- [Exercise details] Here, the job is to give back every entry below unchanged, omitting pictures.

══ Exercise inputs ══

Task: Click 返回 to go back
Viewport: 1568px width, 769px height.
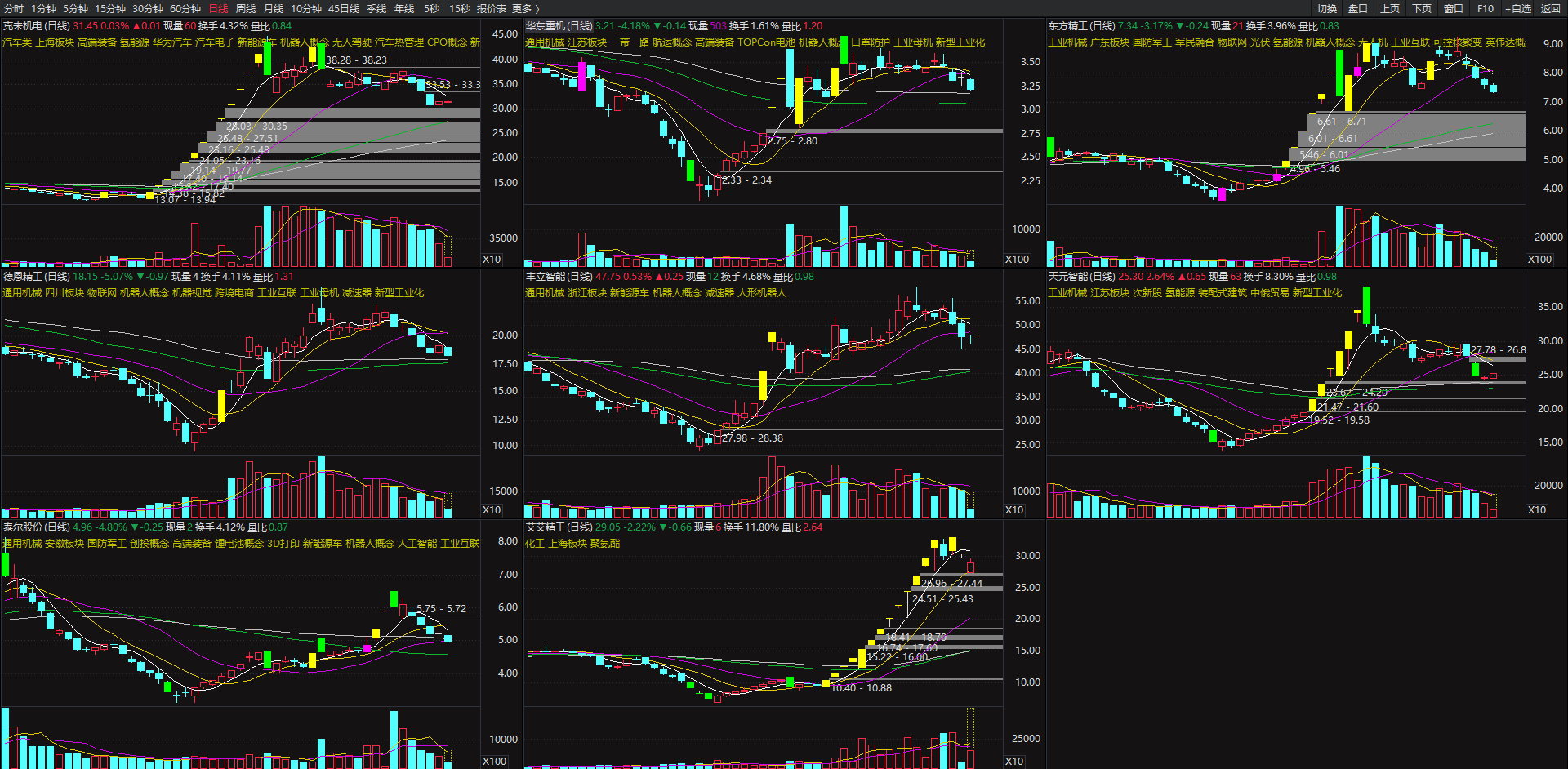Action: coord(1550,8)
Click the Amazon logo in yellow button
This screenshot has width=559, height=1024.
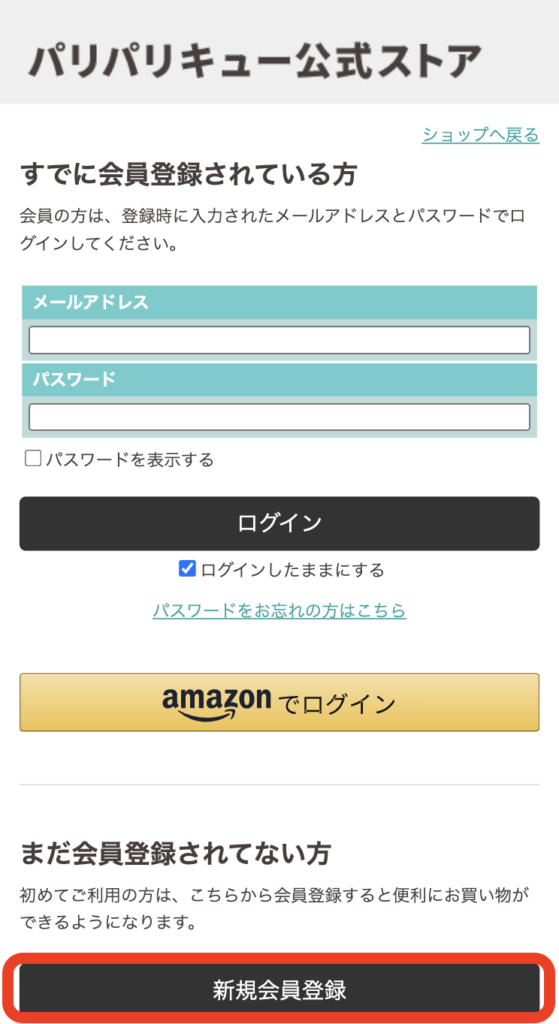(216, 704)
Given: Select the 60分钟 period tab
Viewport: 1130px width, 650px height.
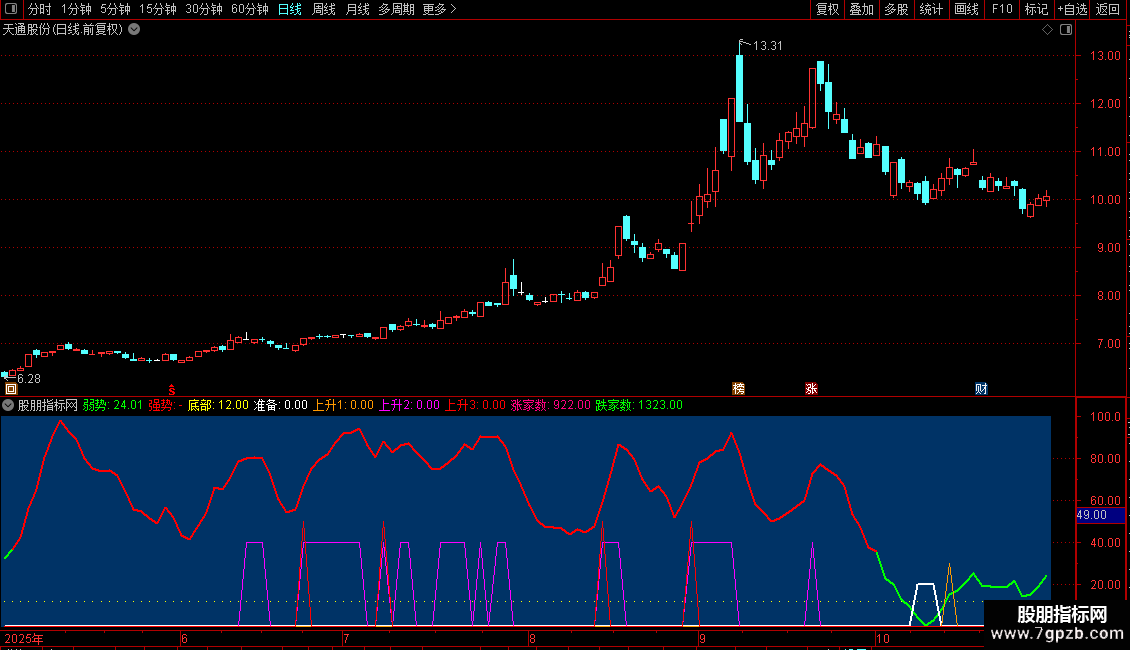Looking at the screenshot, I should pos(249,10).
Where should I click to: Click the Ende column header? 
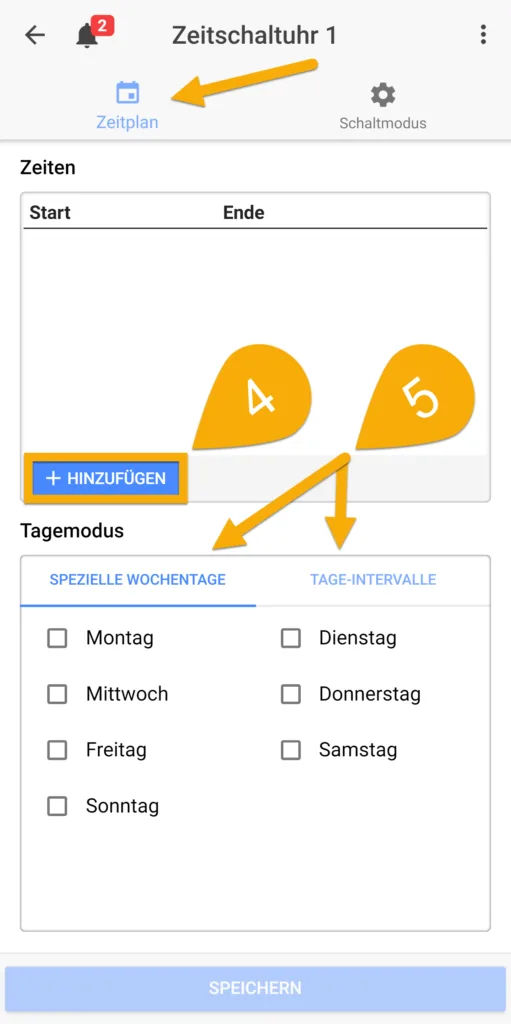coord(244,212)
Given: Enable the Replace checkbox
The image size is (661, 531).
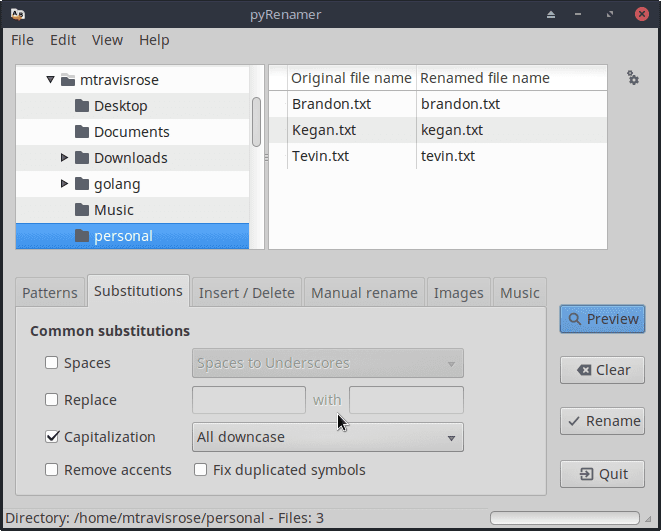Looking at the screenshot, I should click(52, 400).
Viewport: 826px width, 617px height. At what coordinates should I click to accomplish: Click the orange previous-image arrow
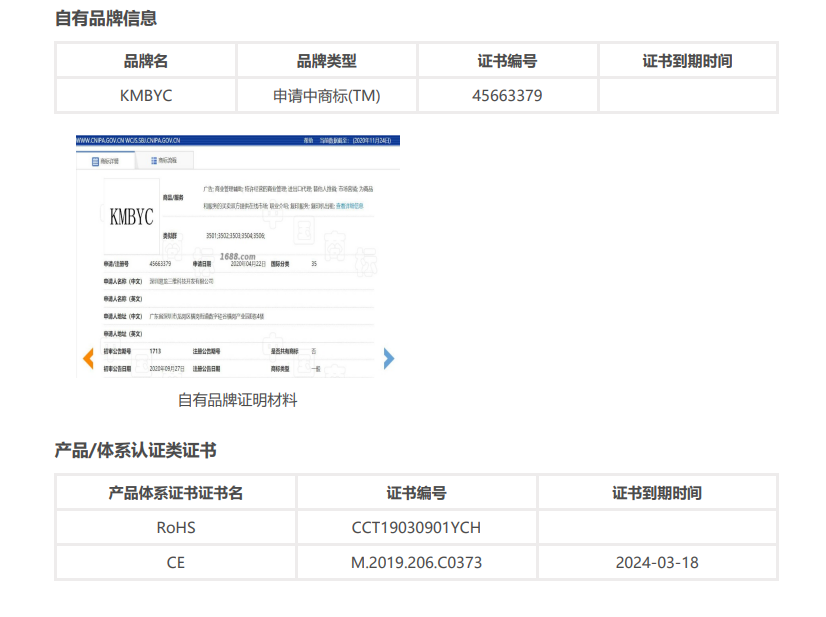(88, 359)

═══

- [Solution to the problem]
Task: Click 返回 to go back
Viewport: 1568px width, 769px height.
Action: coord(1550,8)
Click the Amazon logo in yellow button
This screenshot has width=559, height=1024.
(216, 704)
Given: Select the 60分钟 period tab
Viewport: 1130px width, 650px height.
Looking at the screenshot, I should pos(249,10).
Where should I click to: Click the Ende column header? 
coord(244,212)
Given: Enable the Replace checkbox
The image size is (661, 531).
Looking at the screenshot, I should click(52, 400).
Viewport: 826px width, 617px height. At what coordinates should I click to accomplish: Click the orange previous-image arrow
(88, 359)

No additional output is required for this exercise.